• **Stored records**:
- Opening Delimiter -

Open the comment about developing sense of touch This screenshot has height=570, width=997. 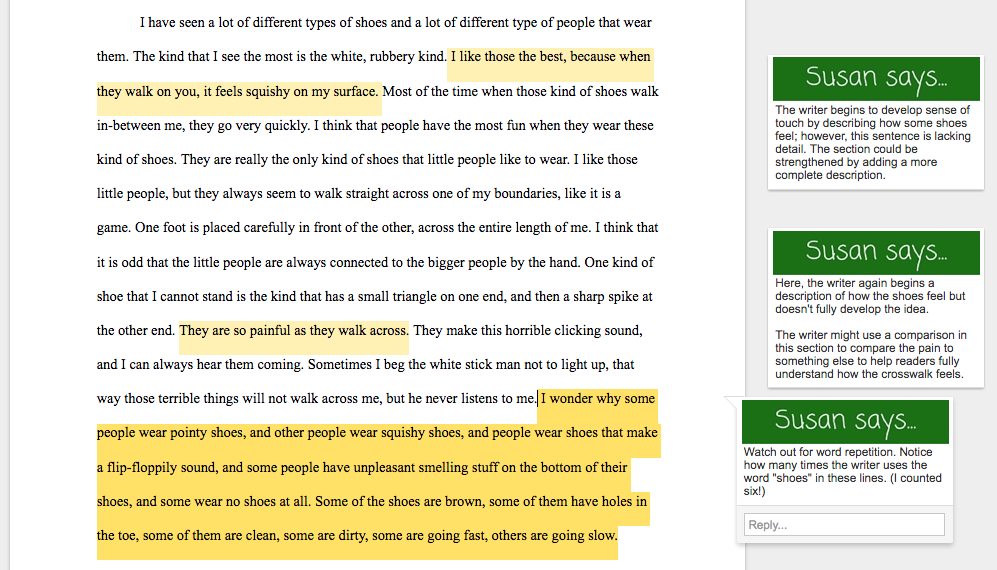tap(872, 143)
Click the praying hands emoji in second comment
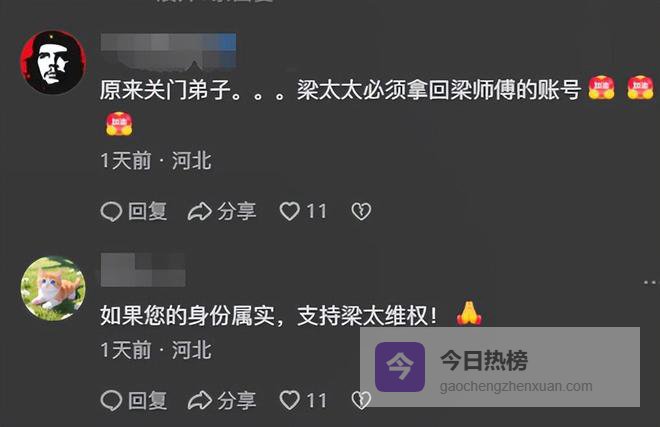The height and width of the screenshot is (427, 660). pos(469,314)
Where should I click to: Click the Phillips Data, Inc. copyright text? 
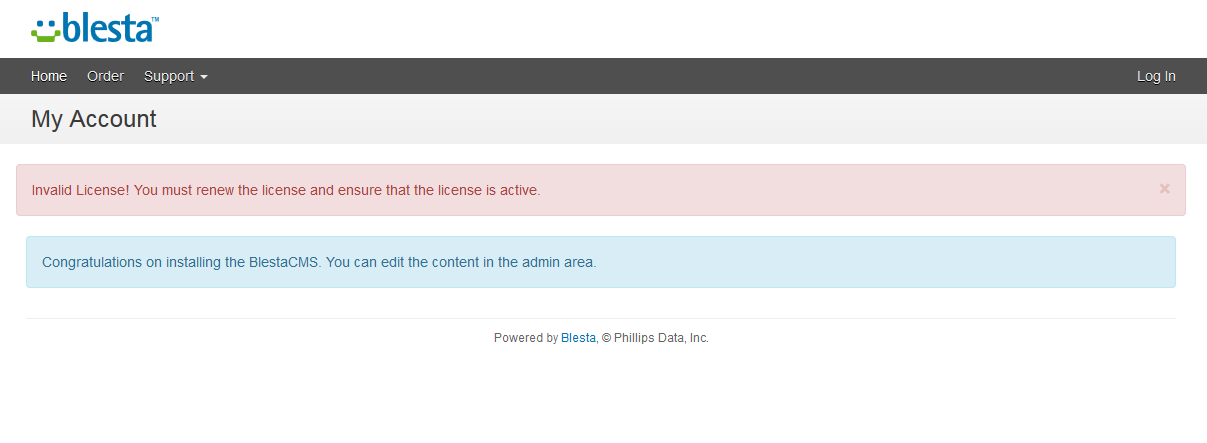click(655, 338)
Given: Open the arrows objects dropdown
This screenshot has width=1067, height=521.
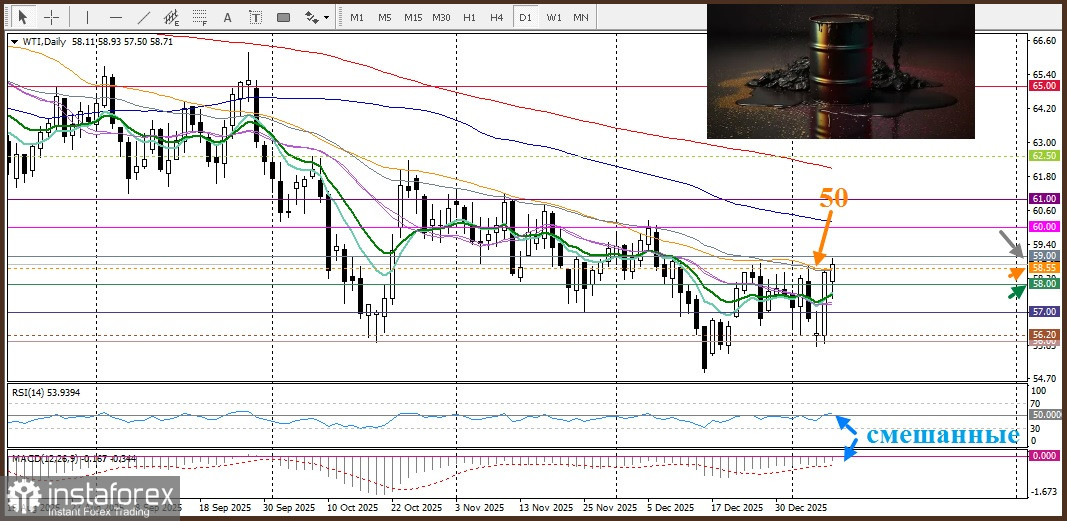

- Closing Delimiter -

• **The task**: Could you copy exactly, and with no pictures, the lines above from the one containing "Click the praying" through the last line, both included?

• **Problem solution**:
Click the praying hands emoji in second comment
The height and width of the screenshot is (427, 660). pos(469,314)
Where should I click to: Click the Phillips Data, Inc. copyright text? 
click(655, 338)
Given: Open the arrows objects dropdown
This screenshot has width=1067, height=521.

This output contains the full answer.